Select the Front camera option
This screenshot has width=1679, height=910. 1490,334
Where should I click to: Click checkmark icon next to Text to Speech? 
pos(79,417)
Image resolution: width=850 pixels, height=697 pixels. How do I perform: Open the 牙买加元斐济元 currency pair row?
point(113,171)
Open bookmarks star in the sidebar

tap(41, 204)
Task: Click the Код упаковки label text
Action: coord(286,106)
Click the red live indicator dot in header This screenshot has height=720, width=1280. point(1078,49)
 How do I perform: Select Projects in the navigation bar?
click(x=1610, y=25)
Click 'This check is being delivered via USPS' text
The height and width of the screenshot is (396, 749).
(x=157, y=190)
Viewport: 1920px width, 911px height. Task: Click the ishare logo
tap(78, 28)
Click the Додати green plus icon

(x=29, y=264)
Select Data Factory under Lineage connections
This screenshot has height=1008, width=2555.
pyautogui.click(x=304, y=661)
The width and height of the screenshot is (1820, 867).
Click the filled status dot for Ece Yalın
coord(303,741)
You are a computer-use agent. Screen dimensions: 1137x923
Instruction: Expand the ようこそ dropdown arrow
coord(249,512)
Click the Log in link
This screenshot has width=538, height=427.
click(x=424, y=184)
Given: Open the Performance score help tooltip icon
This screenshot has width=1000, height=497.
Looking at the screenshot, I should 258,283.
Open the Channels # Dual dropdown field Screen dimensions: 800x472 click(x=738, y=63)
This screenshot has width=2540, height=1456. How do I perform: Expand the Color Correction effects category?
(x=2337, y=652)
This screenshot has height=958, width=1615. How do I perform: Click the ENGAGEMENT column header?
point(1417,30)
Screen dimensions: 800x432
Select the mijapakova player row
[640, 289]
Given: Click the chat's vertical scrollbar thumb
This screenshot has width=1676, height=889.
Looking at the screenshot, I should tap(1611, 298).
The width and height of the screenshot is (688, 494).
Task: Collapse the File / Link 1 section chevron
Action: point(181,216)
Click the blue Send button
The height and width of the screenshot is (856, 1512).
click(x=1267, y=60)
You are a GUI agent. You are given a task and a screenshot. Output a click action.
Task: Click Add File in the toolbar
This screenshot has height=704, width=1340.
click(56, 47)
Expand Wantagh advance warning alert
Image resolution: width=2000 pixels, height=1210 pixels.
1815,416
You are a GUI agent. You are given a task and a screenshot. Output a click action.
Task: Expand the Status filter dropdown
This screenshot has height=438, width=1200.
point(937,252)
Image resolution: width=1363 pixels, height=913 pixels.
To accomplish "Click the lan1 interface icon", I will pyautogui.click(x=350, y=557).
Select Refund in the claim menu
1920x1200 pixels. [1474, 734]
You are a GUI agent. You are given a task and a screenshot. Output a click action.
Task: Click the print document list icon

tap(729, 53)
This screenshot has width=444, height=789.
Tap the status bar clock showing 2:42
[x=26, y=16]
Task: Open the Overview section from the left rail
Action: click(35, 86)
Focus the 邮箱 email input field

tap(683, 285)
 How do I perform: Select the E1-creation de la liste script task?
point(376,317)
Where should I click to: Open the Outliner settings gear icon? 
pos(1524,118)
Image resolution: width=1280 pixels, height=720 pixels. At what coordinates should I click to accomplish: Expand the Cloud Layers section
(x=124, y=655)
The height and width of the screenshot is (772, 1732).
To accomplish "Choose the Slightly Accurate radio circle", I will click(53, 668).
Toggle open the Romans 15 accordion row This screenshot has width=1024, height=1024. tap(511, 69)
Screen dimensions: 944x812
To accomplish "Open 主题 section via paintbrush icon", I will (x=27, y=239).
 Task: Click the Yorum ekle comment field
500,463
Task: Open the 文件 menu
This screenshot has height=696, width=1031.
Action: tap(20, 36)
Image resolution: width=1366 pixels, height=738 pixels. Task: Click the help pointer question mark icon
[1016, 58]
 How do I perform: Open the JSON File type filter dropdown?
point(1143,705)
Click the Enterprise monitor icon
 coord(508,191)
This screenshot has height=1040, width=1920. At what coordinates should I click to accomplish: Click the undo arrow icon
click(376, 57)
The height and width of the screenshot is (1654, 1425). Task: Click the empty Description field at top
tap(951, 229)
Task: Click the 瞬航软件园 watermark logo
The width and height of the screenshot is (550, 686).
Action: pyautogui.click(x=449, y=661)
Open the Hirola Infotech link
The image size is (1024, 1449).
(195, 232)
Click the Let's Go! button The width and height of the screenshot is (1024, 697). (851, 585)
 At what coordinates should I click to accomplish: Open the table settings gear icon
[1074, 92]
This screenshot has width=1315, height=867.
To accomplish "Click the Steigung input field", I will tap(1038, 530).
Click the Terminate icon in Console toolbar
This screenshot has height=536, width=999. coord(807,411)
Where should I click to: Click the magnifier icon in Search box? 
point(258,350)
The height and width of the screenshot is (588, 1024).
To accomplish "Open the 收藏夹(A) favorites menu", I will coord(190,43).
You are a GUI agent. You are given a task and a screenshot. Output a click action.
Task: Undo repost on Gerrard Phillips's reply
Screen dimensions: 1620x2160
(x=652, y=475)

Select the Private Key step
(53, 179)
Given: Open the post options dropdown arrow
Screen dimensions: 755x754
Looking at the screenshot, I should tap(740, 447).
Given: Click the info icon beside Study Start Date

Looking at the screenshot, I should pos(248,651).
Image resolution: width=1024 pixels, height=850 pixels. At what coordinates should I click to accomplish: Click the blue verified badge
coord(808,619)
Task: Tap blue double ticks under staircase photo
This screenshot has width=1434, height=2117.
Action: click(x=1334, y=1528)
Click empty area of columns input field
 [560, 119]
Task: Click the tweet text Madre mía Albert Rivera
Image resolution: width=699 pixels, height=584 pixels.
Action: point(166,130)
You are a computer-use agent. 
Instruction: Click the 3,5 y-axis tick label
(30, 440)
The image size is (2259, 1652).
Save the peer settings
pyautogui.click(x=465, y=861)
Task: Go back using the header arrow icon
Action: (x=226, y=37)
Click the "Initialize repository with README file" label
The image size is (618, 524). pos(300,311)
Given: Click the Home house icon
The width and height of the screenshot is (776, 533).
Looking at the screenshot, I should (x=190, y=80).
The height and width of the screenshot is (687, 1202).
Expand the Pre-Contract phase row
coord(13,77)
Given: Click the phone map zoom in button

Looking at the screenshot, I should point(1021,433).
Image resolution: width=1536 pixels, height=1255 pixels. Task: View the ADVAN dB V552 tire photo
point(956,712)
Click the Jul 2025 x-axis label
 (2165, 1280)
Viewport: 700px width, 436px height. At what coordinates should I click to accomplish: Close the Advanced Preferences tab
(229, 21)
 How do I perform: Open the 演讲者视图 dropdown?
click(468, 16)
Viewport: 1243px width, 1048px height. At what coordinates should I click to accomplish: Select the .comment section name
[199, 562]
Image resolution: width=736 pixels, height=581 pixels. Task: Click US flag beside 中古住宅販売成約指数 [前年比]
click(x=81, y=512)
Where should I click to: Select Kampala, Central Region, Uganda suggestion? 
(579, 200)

========================

Copy these lines without any changes.

Select the Front camera option
This screenshot has width=1679, height=910. 1490,334
Where should I click to: Click checkmark icon next to Text to Speech? 
pos(79,417)
Image resolution: width=850 pixels, height=697 pixels. How do I perform: Open the 牙买加元斐济元 currency pair row?
point(113,171)
Open bookmarks star in the sidebar

tap(41, 204)
Task: Click the Код упаковки label text
Action: coord(286,106)
Click the red live indicator dot in header This screenshot has height=720, width=1280. point(1078,49)
 How do I perform: Select Projects in the navigation bar?
click(x=1610, y=25)
Click 'This check is being delivered via USPS' text
The height and width of the screenshot is (396, 749).
(x=157, y=190)
Viewport: 1920px width, 911px height. Task: Click the ishare logo
tap(78, 28)
Click the Додати green plus icon

(x=29, y=264)
Select Data Factory under Lineage connections
This screenshot has height=1008, width=2555.
pyautogui.click(x=304, y=661)
The width and height of the screenshot is (1820, 867).
Click the filled status dot for Ece Yalın
coord(303,741)
You are a computer-use agent. Screen dimensions: 1137x923
Instruction: Expand the ようこそ dropdown arrow
coord(249,512)
Click the Log in link
This screenshot has width=538, height=427.
click(x=424, y=184)
Given: Open the Performance score help tooltip icon
This screenshot has width=1000, height=497.
Looking at the screenshot, I should 258,283.
Open the Channels # Dual dropdown field Screen dimensions: 800x472 click(x=738, y=63)
This screenshot has width=2540, height=1456. How do I perform: Expand the Color Correction effects category?
(x=2337, y=652)
This screenshot has height=958, width=1615. How do I perform: Click the ENGAGEMENT column header?
point(1417,30)
Screen dimensions: 800x432
Select the mijapakova player row
[640, 289]
Given: Click the chat's vertical scrollbar thumb
This screenshot has width=1676, height=889.
Looking at the screenshot, I should tap(1611, 298).
The width and height of the screenshot is (688, 494).
Task: Collapse the File / Link 1 section chevron
Action: point(181,216)
Click the blue Send button
The height and width of the screenshot is (856, 1512).
click(x=1267, y=60)
You are a GUI agent. You are given a task and a screenshot. Output a click action.
Task: Click Add File in the toolbar
This screenshot has height=704, width=1340.
click(56, 47)
Expand Wantagh advance warning alert
Image resolution: width=2000 pixels, height=1210 pixels.
1815,416
You are a GUI agent. You are given a task and a screenshot. Output a click action.
Task: Expand the Status filter dropdown
This screenshot has height=438, width=1200.
point(937,252)
Image resolution: width=1363 pixels, height=913 pixels.
To accomplish "Click the lan1 interface icon", I will pyautogui.click(x=350, y=557).
Select Refund in the claim menu
1920x1200 pixels. [1474, 734]
You are a GUI agent. You are given a task and a screenshot. Output a click action.
Task: Click the print document list icon

tap(729, 53)
This screenshot has width=444, height=789.
Tap the status bar clock showing 2:42
[x=26, y=16]
Task: Open the Overview section from the left rail
Action: click(35, 86)
Focus the 邮箱 email input field

tap(683, 285)
 How do I perform: Select the E1-creation de la liste script task?
point(376,317)
Where should I click to: Open the Outliner settings gear icon? 
pos(1524,118)
Image resolution: width=1280 pixels, height=720 pixels. At what coordinates should I click to accomplish: Expand the Cloud Layers section
(x=124, y=655)
The height and width of the screenshot is (772, 1732).
To accomplish "Choose the Slightly Accurate radio circle", I will click(53, 668).
Toggle open the Romans 15 accordion row This screenshot has width=1024, height=1024. tap(511, 69)
Screen dimensions: 944x812
To accomplish "Open 主题 section via paintbrush icon", I will (x=27, y=239).
 Task: Click the Yorum ekle comment field
500,463
Task: Open the 文件 menu
This screenshot has height=696, width=1031.
Action: tap(20, 36)
Image resolution: width=1366 pixels, height=738 pixels. Task: Click the help pointer question mark icon
[1016, 58]
 How do I perform: Open the JSON File type filter dropdown?
point(1143,705)
Click the Enterprise monitor icon
 coord(508,191)
This screenshot has height=1040, width=1920. At what coordinates should I click to accomplish: Click the undo arrow icon
click(376, 57)
The height and width of the screenshot is (1654, 1425). Task: Click the empty Description field at top
tap(951, 229)
Task: Click the 瞬航软件园 watermark logo
The width and height of the screenshot is (550, 686).
Action: pyautogui.click(x=449, y=661)
Open the Hirola Infotech link
The image size is (1024, 1449).
(195, 232)
Click the Let's Go! button The width and height of the screenshot is (1024, 697). (851, 585)
 At what coordinates should I click to accomplish: Open the table settings gear icon
[1074, 92]
This screenshot has width=1315, height=867.
To accomplish "Click the Steigung input field", I will tap(1038, 530).
Click the Terminate icon in Console toolbar
This screenshot has height=536, width=999. coord(807,411)
Where should I click to: Click the magnifier icon in Search box? 
point(258,350)
The height and width of the screenshot is (588, 1024).
To accomplish "Open the 收藏夹(A) favorites menu", I will coord(190,43).
You are a GUI agent. You are given a task and a screenshot. Output a click action.
Task: Undo repost on Gerrard Phillips's reply
Screen dimensions: 1620x2160
(x=652, y=475)

Select the Private Key step
(53, 179)
Given: Open the post options dropdown arrow
Screen dimensions: 755x754
Looking at the screenshot, I should tap(740, 447).
Given: Click the info icon beside Study Start Date

Looking at the screenshot, I should pos(248,651).
Image resolution: width=1024 pixels, height=850 pixels. At what coordinates should I click to accomplish: Click the blue verified badge
coord(808,619)
Task: Tap blue double ticks under staircase photo
This screenshot has width=1434, height=2117.
Action: click(x=1334, y=1528)
Click empty area of columns input field
 [560, 119]
Task: Click the tweet text Madre mía Albert Rivera
Image resolution: width=699 pixels, height=584 pixels.
Action: point(166,130)
You are a computer-use agent. 
Instruction: Click the 3,5 y-axis tick label
(30, 440)
The image size is (2259, 1652).
Save the peer settings
pyautogui.click(x=465, y=861)
Task: Go back using the header arrow icon
Action: (x=226, y=37)
Click the "Initialize repository with README file" label
The image size is (618, 524). pos(300,311)
Given: Click the Home house icon
The width and height of the screenshot is (776, 533).
Looking at the screenshot, I should (x=190, y=80).
The height and width of the screenshot is (687, 1202).
Expand the Pre-Contract phase row
coord(13,77)
Given: Click the phone map zoom in button

Looking at the screenshot, I should point(1021,433).
Image resolution: width=1536 pixels, height=1255 pixels. Task: View the ADVAN dB V552 tire photo
point(956,712)
Click the Jul 2025 x-axis label
 (2165, 1280)
Viewport: 700px width, 436px height. At what coordinates should I click to accomplish: Close the Advanced Preferences tab
(229, 21)
 How do I perform: Open the 演讲者视图 dropdown?
click(468, 16)
Viewport: 1243px width, 1048px height. At what coordinates should I click to accomplish: Select the .comment section name
[199, 562]
Image resolution: width=736 pixels, height=581 pixels. Task: Click US flag beside 中古住宅販売成約指数 [前年比]
click(x=81, y=512)
Where should I click to: Select Kampala, Central Region, Uganda suggestion? 
(579, 200)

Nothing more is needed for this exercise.